--- start Recorded information ---

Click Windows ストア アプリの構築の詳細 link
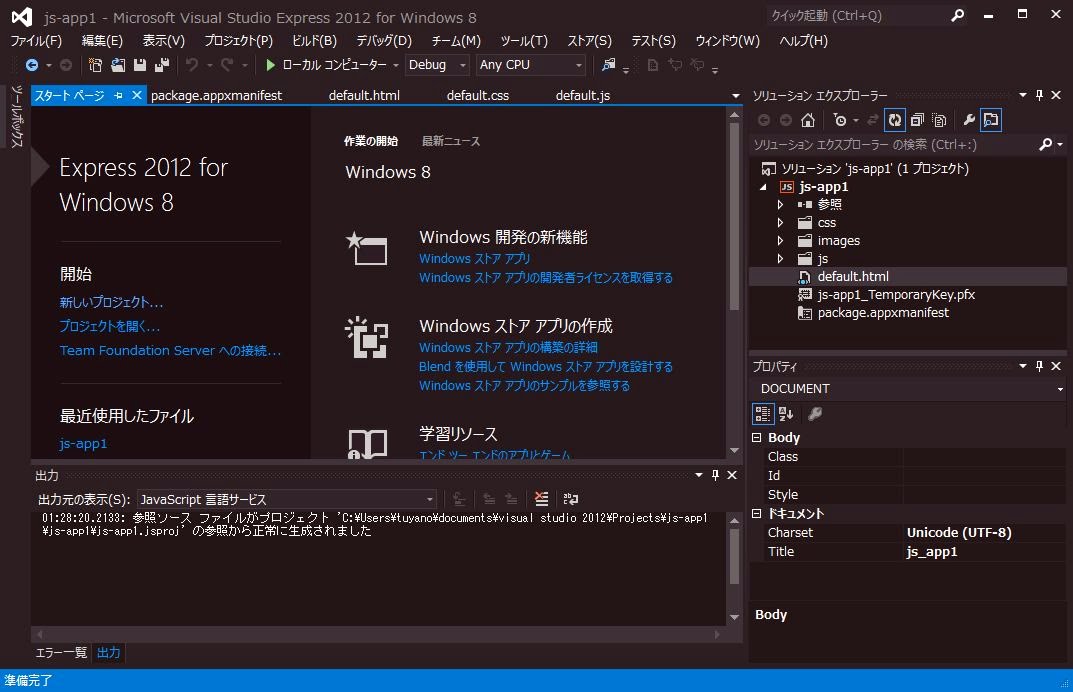This screenshot has width=1073, height=692. click(x=508, y=348)
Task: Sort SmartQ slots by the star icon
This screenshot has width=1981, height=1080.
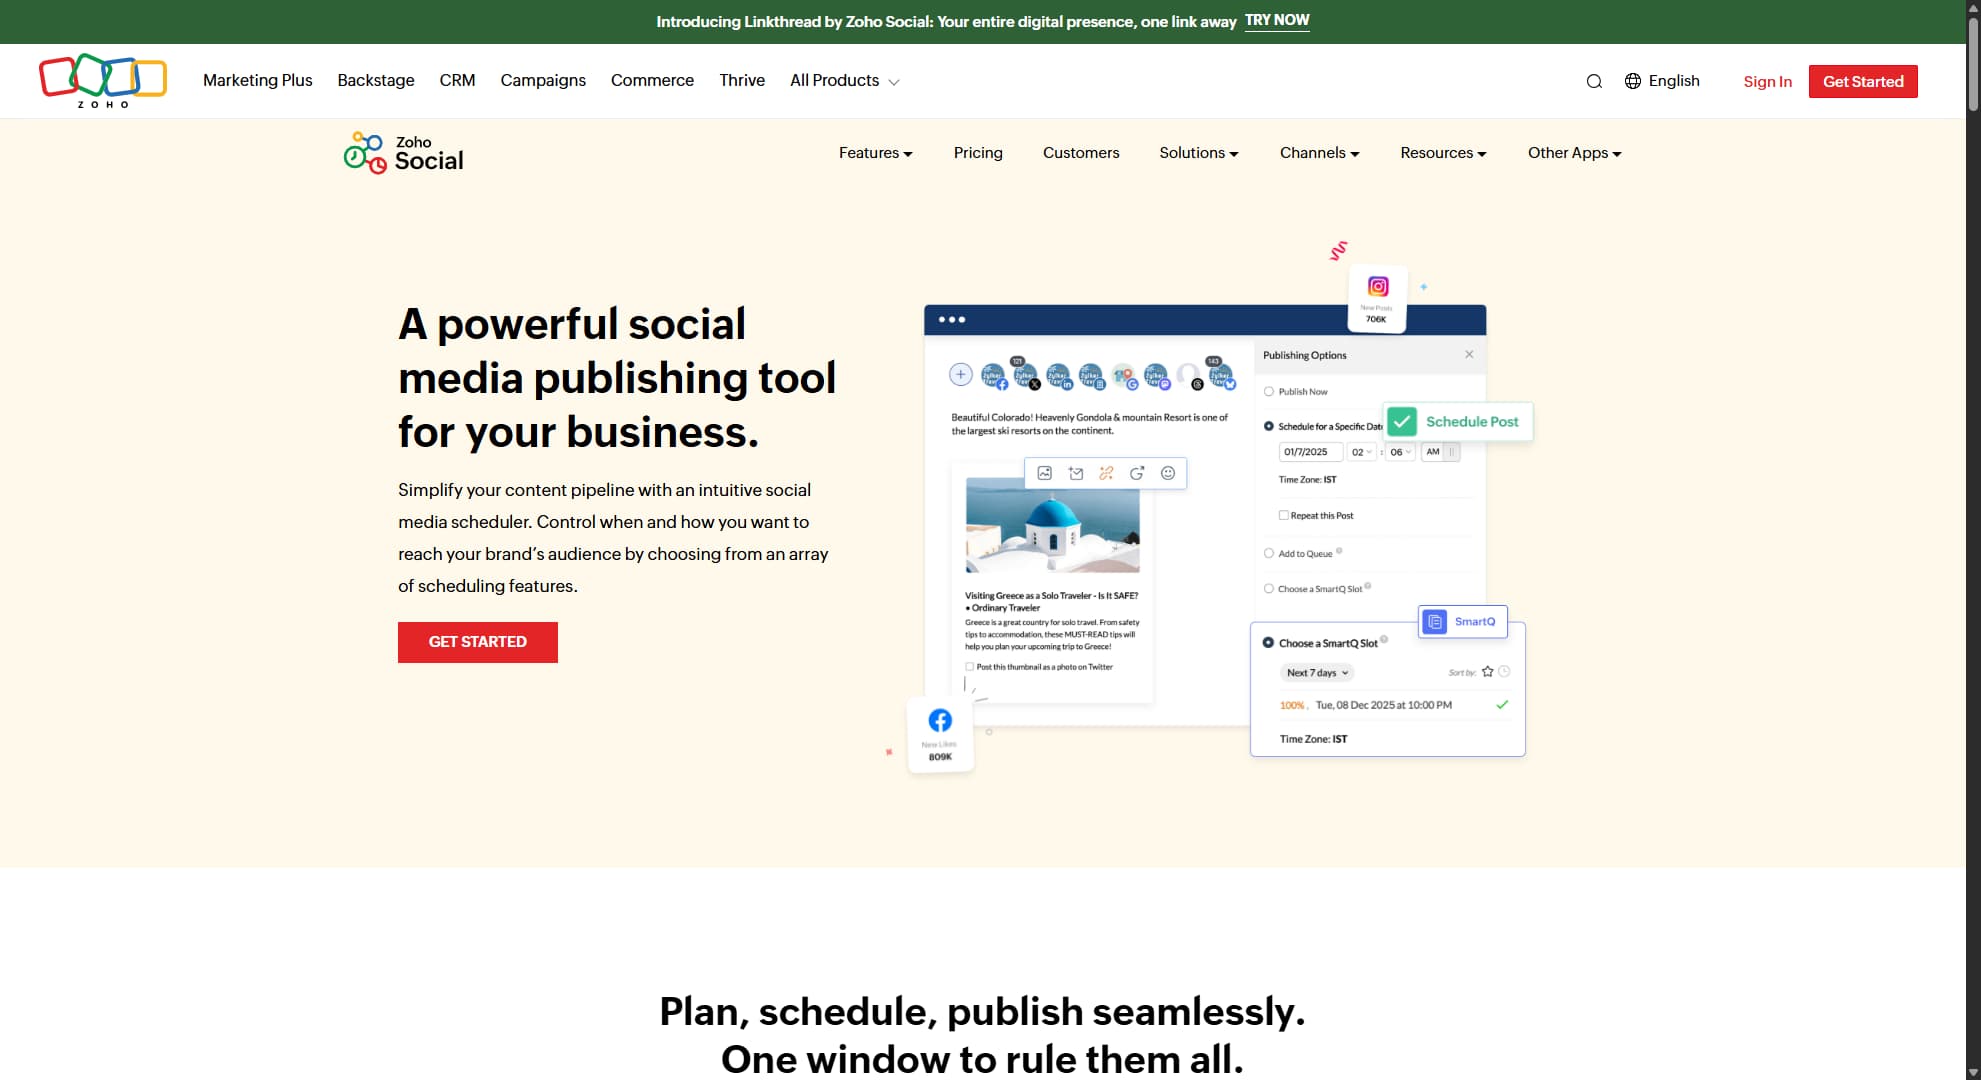Action: 1488,671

--- end Recorded information ---

_Set exercise_: Convert the lines of the material above into a Markdown table with the columns Row and Line, numbering each nonblank line in order. Leave the pictures out of the answer.

_Answer to this exercise_:
| Row | Line |
|---|---|
| 1 | Click Windows ストア アプリの構築の詳細 link |
| 2 | This screenshot has width=1073, height=692. click(x=508, y=348) |
| 3 | Task: Sort SmartQ slots by the star icon |
| 4 | This screenshot has width=1981, height=1080. |
| 5 | Action: 1488,671 |